On Sat, Nov 9, 2013 at 12:50 PM, Olivier Goffart <olivier at woboq.com> wrote:
> Allow me to disagree :-)
> How usefull are 1-4 without 99?  What exactly can you do with that
> information.

I think that in the meantime this has been well reasoned by Kai-Uwe
and John: It could be a sane starting point and be needed API for
later steps -also from your suggested list-, anyways.
Also, I was indeed just thinking about color correcting opaque images
and colors. Less about blending, anti-aliasing or gradients. But let's
combine our fields, then.

> 1) QImage[Reader] converts automatically to linear color space, so that all
> QImage's are in the linear color space

A few cents regarding ICC profile usage: How would we do the
linearization; by using the image profile to transform the image data
(what about alpha channel)? And with which output profile (i.e. to
which color space)? Note that there really is no meaningful "RGB"
without Profile/Colorspace, unless we define a linear qtRgb space for
that and ship a profile for that with Qt.
I believe that Lab would actually be the right intermediate space for
what you suggest. <blah> It is afaik really linear to our eyes, can
contain all RGB/CMYK gamuts, and is in the first place a natural
intermediate format when transforming from one device space to the
other (e.g. from digital camera A to computer screen B).
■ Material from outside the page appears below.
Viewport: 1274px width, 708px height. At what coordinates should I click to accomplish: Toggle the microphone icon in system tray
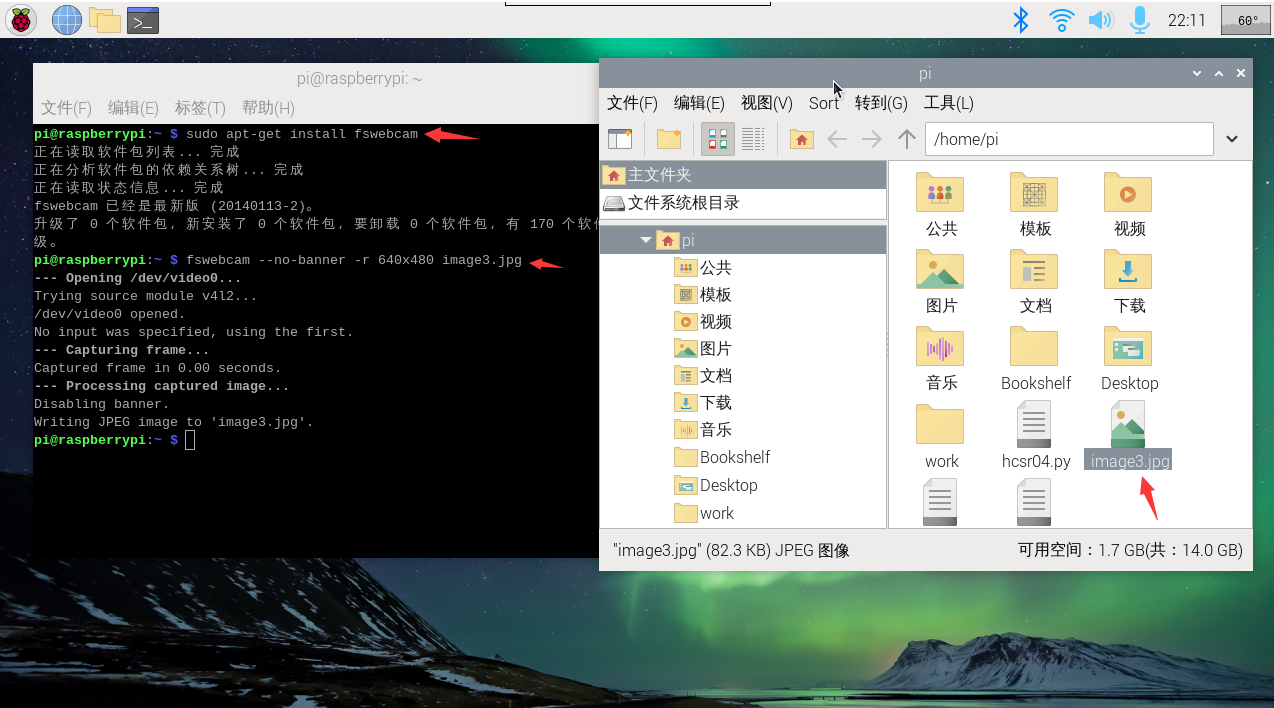[x=1139, y=19]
It would
therefore make late and early color binding (Kai-Uwe's mail) workflows
co-exist peacefully. We would have to consider white point handling,
but that's a minor detail. </blah> However, all our RGB-based
algorithms would have to be re-implemented in Lab, of course minimum
16 bits per channel, which basically already kills my suggetion :p

> 2) A conversion to the screen's colorspace is done "at the end" (by the
> platform plugin?  by the compositor?)

Definitely a workflow which app developers will want. Especially when
using QtWebkit, since now most web browsers can do that. But good
question... by whom, on which platform. That's what made push my mile
stone to 99.

Good discussion, let's keep the ball rolling!